他们的影子被映在清澈的水面上,小风吹来荡起微微涟漪时,倒影就颤巍巍的模糊了起来。
陆宁看着水面上携手漫步前行的男女,忽然觉得很可笑,也很荒唐。
“其实,我分辨毛驴真假的原因,还是很可笑,很荒唐的。”
这时候,岳婉晨说话了。
陆宁抬头看向了她。
岳婉晨在喝了一点千日醉后,本来就有些红艳艳的脸颊上,颜色变得更加重了,这证明她现在有些难为情。
真稀罕,现在的她也会难为情?
陆宁想到这儿时,岳婉晨挣开他的手,弯腰在路边采了一朵小野花,放在小鼻子下轻轻嗅了下,才低声说:“你该记得,在英国西南郡时,跟我相依为命的毛驴,为什么要扔下我独自逃出去。”
“为啥?”
陆宁问出这俩字后,猛地明白了。
毛驴陪同林舞儿前去罗布泊深处寻找陆宁时,遇到了假扮他的郭易秦。
林舞儿相信了郭易秦,毛驴却看出了破绽,立马露出了敌意,冲他呲牙狂吠,撕咬着二哥的裤脚让她抓紧远遁。
郭易秦被一条狗子识破后,羞恼成怒下要痛下杀手时,毛驴只能撇下林舞儿独自逃生,遇到了岳婉晨,然后‘俩人’就相依为命,走出大沙漠满世界的寻找陆宁下落。
后来转到英国西南郡时,岳婉晨所中的淫、毒越来越厉害,她又不敢乱找男人,最后非常糊涂的把主意打在了毛驴头上。
唉,谁让这狗子是陆宁的兄弟,又是个雄性动物呢?
发觉岳婉晨对自己不怀好意后,驴哥被吓坏了,抢在被祸祸之前仓皇逃窜,却遇到了陆宁,把他带来了酒店。
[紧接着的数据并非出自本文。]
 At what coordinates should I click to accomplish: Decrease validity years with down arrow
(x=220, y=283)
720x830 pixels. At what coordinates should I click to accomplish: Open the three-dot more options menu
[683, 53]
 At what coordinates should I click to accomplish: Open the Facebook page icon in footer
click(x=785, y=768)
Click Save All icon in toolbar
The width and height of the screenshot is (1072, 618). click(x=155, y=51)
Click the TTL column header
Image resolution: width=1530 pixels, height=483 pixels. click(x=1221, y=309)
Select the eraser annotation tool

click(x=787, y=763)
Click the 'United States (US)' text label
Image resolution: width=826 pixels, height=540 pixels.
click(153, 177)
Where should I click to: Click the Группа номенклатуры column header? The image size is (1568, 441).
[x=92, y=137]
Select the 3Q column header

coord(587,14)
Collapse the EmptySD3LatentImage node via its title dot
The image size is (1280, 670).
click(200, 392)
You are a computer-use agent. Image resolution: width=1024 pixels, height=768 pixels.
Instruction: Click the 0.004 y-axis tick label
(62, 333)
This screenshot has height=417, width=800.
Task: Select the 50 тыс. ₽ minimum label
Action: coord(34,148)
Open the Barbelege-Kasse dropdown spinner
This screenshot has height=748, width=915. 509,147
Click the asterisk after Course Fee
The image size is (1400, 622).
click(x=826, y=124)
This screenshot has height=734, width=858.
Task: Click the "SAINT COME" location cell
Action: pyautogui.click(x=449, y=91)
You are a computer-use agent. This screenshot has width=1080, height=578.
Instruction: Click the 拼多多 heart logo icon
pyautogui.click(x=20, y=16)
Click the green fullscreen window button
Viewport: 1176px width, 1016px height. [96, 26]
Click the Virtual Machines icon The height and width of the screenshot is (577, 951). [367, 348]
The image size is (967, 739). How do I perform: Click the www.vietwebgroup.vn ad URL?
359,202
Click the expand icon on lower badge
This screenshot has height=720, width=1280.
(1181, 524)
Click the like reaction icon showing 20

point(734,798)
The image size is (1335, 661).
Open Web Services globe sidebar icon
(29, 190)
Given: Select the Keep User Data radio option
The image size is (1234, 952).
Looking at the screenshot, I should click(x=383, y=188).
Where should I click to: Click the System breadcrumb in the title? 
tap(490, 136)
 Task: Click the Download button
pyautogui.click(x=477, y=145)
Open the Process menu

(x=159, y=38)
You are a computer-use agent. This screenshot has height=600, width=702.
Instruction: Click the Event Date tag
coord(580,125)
虽说驴哥成功保住了自己的‘清白之躯’,岳婉晨也在第二天就独自闪人了,但她却给毛驴留下了深刻的印象,以至于每次看她时,眼神都会相当古怪。
昨晚那条酷似毛驴的狗,连心绪不宁的陆宁都能骗过,却没有骗倒岳婉晨,就是因为它在看她时的眼神很正常。
有时候,正常的东西反而变得不正常了。
岳婉晨想打毛驴主意这件事,也就是她跟陆宁知道了,仿建唐王老城区的那些人,却做梦也想不到,迷人的小晨媳妇,曾经跟毛驴有过那段不能说的经历。
看到陆宁先愣怔了下,就露出古怪的笑容后,饶是岳婉晨已经把她的脸皮狠很踩在了脚下,可还是有些不自然,用眼角瞅着他问道:“我是不是很贱?”
“能说出这句话,就算不上贱了。”
陆宁拿出香烟,坐在了河边的一块石头上。
为方便是散步的市民们稍事歇息,唐王政府在河边安放了很多块这样的石头,颇受大家的好评。
岳婉晨也坐了下来,屈起双膝很是淑女的样子,微微扬着下巴看向西边。
再往西走不远,就是森林了,层层叠嶂的看不到路,只能看到河水从森林中蜿蜒流淌过来。
“吸烟吗?”
陆宁把烟盒递了过来。
“不。”
岳婉晨摇了摇头,说:“我唯有在紧张害怕时,才会吸烟,现在我心里很平静。”
陆宁拿回烟盒,说:“心态平静最好了,这样才能想到很多事情。”
岳婉晨把下巴搁在膝盖上,歪头看着他:“现在,你可以问了。”
陆宁想了想,才说:“我想知道龙头跟九幽夫人之间,到底是啥关系。”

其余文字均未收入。